- Your instructions:
From the listing below, return every line with the string "click" in it.

──────────

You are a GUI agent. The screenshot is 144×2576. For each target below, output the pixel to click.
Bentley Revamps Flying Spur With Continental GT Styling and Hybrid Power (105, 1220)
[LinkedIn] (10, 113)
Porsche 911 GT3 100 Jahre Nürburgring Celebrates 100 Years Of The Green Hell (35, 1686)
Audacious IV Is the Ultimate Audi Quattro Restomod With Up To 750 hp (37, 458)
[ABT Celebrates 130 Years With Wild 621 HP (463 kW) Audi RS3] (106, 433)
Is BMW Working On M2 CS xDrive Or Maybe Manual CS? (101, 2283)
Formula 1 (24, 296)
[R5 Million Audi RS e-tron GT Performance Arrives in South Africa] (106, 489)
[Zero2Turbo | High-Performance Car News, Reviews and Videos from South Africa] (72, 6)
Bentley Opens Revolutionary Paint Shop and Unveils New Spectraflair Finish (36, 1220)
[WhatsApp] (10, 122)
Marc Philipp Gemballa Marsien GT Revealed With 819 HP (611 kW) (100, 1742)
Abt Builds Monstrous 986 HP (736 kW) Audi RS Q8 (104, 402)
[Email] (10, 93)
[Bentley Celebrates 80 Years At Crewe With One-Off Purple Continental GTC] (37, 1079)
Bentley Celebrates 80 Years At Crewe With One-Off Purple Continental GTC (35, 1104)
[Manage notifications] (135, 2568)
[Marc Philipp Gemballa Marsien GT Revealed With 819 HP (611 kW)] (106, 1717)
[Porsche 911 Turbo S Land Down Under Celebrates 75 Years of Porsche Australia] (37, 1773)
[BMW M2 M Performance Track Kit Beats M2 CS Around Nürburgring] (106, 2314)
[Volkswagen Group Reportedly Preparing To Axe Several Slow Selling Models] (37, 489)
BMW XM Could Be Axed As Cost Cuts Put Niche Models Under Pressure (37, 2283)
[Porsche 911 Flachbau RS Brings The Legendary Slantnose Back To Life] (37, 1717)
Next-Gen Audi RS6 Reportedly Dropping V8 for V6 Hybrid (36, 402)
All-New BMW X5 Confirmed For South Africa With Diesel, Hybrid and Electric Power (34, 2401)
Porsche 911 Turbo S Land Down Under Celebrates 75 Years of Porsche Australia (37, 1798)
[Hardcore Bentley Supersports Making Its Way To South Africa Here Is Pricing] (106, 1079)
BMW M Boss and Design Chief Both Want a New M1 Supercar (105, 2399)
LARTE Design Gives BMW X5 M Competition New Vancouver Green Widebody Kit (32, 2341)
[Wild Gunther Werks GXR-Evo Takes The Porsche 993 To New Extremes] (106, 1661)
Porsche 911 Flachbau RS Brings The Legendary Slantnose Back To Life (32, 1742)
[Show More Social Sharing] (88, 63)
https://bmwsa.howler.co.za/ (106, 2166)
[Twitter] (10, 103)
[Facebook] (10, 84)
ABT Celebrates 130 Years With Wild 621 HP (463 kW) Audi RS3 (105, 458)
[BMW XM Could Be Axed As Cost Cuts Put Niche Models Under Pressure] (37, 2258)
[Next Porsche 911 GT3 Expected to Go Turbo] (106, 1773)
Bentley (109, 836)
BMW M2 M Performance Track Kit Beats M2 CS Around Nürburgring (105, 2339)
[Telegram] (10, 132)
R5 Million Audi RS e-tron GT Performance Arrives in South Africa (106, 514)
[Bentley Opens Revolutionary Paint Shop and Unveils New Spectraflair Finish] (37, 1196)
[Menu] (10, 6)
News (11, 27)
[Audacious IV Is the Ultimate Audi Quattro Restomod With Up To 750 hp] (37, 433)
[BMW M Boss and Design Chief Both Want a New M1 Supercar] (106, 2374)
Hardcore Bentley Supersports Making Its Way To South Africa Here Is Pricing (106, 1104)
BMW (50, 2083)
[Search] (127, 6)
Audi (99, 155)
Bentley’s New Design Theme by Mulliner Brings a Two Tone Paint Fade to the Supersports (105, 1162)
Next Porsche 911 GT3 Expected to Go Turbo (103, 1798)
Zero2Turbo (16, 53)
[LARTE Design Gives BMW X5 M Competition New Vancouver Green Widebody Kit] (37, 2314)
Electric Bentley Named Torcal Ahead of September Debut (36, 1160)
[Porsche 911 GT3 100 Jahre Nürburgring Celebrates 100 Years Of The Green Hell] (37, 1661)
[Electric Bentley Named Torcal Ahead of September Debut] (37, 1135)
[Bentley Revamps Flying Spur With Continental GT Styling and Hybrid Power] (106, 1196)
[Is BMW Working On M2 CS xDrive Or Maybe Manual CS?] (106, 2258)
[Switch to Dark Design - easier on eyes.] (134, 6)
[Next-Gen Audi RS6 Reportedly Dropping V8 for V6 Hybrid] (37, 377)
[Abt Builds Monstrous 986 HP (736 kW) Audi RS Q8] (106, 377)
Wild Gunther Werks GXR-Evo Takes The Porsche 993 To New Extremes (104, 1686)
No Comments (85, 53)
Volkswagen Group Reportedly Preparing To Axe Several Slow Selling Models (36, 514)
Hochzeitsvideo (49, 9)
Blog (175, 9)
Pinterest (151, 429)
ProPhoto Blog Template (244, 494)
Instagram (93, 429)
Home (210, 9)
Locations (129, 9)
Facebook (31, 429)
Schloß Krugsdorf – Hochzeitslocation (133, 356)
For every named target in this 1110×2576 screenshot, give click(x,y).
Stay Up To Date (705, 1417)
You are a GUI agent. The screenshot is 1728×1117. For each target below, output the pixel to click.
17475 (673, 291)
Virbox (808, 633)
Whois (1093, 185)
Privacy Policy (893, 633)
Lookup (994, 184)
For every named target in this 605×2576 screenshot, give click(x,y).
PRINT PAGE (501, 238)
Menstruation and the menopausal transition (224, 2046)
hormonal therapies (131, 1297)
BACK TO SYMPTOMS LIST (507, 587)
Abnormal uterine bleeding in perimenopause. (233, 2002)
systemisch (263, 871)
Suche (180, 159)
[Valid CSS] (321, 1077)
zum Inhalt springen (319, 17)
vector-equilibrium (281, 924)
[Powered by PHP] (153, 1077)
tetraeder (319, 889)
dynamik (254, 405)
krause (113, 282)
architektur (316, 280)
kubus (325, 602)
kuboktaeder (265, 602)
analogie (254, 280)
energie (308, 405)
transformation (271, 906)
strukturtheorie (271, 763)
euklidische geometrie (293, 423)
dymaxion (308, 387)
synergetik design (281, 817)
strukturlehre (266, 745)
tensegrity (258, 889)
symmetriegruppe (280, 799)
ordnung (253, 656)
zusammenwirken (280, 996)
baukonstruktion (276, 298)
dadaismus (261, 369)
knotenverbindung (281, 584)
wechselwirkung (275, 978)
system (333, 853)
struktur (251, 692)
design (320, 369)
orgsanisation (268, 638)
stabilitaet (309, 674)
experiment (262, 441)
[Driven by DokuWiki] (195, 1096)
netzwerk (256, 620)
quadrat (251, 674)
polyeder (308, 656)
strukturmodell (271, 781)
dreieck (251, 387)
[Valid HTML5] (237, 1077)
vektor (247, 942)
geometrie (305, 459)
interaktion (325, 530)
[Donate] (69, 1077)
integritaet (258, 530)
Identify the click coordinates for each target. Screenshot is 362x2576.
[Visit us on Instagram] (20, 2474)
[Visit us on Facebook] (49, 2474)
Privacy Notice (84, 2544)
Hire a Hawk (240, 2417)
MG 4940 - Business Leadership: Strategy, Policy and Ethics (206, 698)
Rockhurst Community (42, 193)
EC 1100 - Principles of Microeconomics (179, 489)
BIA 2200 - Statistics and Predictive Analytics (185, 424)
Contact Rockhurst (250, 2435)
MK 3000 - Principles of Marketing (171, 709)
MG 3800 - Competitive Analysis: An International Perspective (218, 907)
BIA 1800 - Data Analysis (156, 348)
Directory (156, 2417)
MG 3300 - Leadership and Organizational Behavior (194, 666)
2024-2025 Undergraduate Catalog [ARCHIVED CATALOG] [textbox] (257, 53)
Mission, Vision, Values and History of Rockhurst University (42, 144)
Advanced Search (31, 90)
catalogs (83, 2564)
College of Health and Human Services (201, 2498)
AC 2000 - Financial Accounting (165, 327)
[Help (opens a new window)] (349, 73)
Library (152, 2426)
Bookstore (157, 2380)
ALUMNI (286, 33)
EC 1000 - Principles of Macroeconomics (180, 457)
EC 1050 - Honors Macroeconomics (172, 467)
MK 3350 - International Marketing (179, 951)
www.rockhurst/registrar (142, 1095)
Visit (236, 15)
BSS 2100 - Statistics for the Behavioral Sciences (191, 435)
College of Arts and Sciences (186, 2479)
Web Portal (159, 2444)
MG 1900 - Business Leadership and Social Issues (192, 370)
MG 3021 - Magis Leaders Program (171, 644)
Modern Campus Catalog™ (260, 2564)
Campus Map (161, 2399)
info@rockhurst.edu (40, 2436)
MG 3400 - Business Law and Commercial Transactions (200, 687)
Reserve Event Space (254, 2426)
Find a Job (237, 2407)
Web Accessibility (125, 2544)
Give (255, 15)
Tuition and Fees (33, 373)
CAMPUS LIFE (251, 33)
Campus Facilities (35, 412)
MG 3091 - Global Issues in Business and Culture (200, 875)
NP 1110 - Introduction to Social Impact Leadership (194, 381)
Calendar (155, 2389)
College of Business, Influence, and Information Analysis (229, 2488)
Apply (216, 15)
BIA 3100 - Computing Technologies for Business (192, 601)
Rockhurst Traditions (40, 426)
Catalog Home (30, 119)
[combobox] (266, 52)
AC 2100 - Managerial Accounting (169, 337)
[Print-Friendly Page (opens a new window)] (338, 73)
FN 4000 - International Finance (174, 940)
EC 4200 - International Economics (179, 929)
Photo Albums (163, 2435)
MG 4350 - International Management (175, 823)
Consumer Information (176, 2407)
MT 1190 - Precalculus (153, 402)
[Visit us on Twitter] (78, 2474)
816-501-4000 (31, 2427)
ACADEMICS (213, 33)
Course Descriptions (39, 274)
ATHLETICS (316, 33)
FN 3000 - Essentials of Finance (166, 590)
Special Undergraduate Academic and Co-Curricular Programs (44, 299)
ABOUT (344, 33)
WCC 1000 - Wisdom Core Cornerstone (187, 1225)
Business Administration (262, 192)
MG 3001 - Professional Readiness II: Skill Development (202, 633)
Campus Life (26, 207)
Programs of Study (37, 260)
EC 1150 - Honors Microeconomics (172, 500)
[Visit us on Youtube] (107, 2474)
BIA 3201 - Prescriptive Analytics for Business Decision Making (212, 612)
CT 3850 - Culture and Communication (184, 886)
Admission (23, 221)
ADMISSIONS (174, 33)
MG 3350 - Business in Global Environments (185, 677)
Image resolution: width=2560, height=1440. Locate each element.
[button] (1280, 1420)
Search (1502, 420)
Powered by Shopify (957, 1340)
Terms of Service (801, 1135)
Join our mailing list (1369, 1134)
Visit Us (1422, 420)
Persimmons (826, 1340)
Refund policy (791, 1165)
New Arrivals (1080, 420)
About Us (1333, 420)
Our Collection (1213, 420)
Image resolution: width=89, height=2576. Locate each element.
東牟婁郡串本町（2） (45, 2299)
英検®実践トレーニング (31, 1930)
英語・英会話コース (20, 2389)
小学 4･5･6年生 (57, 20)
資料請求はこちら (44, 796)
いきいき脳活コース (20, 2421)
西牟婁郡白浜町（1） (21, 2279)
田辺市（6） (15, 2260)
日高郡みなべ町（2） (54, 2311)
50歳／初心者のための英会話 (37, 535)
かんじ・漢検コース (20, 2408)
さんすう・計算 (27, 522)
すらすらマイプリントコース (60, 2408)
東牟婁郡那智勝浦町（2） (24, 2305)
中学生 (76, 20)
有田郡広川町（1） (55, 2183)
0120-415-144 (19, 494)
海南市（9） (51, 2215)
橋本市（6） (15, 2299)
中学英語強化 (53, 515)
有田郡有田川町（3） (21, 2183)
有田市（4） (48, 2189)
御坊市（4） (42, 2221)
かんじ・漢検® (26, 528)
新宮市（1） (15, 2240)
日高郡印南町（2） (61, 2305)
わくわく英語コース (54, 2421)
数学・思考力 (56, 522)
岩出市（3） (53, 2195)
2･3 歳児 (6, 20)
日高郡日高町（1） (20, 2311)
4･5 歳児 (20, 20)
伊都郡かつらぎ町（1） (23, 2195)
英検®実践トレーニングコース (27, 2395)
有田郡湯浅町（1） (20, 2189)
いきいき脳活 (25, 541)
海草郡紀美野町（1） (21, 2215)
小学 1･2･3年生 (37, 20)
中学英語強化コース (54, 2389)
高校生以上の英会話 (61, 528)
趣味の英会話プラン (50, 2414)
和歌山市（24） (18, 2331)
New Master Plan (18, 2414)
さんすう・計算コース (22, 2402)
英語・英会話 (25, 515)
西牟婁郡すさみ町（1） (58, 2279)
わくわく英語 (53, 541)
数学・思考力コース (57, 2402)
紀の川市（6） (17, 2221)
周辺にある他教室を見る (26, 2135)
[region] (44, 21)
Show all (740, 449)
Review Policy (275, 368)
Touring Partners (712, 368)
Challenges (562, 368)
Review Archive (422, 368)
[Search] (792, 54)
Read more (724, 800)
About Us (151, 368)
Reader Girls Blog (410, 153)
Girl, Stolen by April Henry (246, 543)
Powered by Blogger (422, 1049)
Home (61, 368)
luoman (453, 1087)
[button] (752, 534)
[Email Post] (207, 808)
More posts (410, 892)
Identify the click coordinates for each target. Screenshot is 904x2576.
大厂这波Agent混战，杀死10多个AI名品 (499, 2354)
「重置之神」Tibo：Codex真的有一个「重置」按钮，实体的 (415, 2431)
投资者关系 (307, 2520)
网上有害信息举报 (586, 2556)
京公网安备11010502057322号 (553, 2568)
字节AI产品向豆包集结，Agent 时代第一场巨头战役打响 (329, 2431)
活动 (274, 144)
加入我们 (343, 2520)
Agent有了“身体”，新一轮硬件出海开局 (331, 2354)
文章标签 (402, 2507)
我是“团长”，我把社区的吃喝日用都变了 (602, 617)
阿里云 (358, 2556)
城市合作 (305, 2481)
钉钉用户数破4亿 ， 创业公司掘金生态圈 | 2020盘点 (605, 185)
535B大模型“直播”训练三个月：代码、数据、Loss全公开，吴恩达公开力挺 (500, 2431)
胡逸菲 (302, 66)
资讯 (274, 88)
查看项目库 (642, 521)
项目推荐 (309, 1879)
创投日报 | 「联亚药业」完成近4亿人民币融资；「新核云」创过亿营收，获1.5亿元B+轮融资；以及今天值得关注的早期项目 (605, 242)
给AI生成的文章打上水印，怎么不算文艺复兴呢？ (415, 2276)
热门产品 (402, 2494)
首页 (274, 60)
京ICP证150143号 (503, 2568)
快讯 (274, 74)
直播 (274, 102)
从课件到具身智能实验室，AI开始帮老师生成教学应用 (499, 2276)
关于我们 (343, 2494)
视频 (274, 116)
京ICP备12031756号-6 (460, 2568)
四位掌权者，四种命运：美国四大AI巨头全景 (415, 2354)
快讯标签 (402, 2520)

──────────

- Finished task:
You are a GUI agent. The screenshot is 144×2576. For each target below, output the pixel to click.
For every named target in this 1110×2576 screenshot, give click(x,y).
You are a GUI agent. The screenshot is 1728×1117. For each target below, output the pixel to click.
For every named target in this 605×2576 screenshot, give click(x,y).
Identify the click coordinates for each target. Screenshot is 362x2576.
Identify the click coordinates for each target. Screenshot is 904x2576.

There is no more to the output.